━━━━━ PROVIDED RECORDS ━━━━━

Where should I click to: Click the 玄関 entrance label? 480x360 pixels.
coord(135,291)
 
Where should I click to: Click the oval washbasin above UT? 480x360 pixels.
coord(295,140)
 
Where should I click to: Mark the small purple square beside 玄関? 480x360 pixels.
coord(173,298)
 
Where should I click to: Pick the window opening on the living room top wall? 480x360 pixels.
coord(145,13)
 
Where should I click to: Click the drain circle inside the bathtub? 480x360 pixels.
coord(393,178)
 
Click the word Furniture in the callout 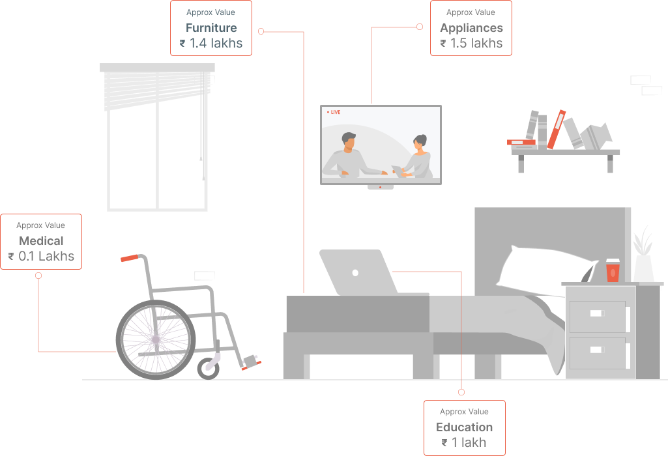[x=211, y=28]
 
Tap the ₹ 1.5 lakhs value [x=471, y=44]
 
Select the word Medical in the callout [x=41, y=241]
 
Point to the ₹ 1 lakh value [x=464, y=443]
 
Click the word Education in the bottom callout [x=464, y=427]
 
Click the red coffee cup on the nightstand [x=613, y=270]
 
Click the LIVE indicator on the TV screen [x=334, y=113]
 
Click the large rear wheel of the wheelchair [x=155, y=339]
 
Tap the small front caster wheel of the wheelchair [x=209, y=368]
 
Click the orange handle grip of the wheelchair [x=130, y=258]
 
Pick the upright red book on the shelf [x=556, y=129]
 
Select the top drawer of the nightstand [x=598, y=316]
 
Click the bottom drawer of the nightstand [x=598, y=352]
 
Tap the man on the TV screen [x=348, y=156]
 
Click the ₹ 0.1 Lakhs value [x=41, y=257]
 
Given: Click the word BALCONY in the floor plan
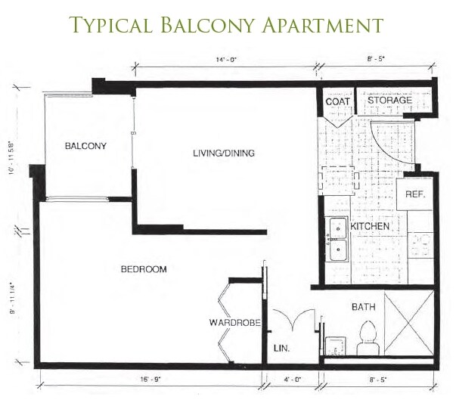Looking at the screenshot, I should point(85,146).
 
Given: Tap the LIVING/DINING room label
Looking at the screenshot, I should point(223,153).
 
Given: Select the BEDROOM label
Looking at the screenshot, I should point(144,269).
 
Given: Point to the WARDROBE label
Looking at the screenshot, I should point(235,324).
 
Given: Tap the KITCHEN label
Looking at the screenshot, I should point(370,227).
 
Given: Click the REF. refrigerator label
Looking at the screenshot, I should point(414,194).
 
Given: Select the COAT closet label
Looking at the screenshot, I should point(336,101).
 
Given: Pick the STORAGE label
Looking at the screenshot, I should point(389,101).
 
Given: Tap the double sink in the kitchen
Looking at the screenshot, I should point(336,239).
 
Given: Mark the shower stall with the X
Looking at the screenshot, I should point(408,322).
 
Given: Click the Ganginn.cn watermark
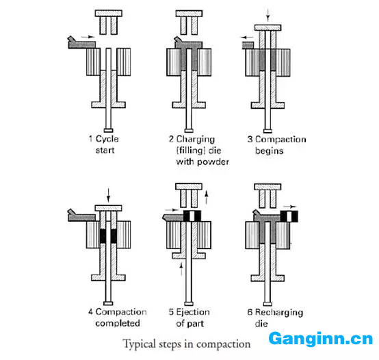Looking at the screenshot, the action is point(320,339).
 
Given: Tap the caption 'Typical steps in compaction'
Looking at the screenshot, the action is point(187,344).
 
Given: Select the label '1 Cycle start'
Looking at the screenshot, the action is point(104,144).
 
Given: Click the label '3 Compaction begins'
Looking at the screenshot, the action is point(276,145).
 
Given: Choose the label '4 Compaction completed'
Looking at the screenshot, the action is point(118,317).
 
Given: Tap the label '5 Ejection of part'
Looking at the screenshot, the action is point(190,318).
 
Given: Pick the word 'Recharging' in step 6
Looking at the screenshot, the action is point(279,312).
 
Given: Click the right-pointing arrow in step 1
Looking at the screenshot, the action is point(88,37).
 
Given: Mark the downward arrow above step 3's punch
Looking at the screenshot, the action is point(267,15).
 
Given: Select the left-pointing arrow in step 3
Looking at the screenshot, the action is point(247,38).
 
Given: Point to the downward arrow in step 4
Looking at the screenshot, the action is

━━━━━

→ WHAT YOU WILL DO:
Rewrite the lines from the very first one down to and including the line with "coord(145,13)" as a JSON list of strings, one string per line, leaving out any blank lines.

→ RESULT:
[
  "Where should I click to: Click the 玄関 entrance label? 480x360 pixels.",
  "coord(135,291)",
  "Where should I click to: Click the oval washbasin above UT? 480x360 pixels.",
  "coord(295,140)",
  "Where should I click to: Mark the small purple square beside 玄関? 480x360 pixels.",
  "coord(173,298)",
  "Where should I click to: Pick the window opening on the living room top wall? 480x360 pixels.",
  "coord(145,13)"
]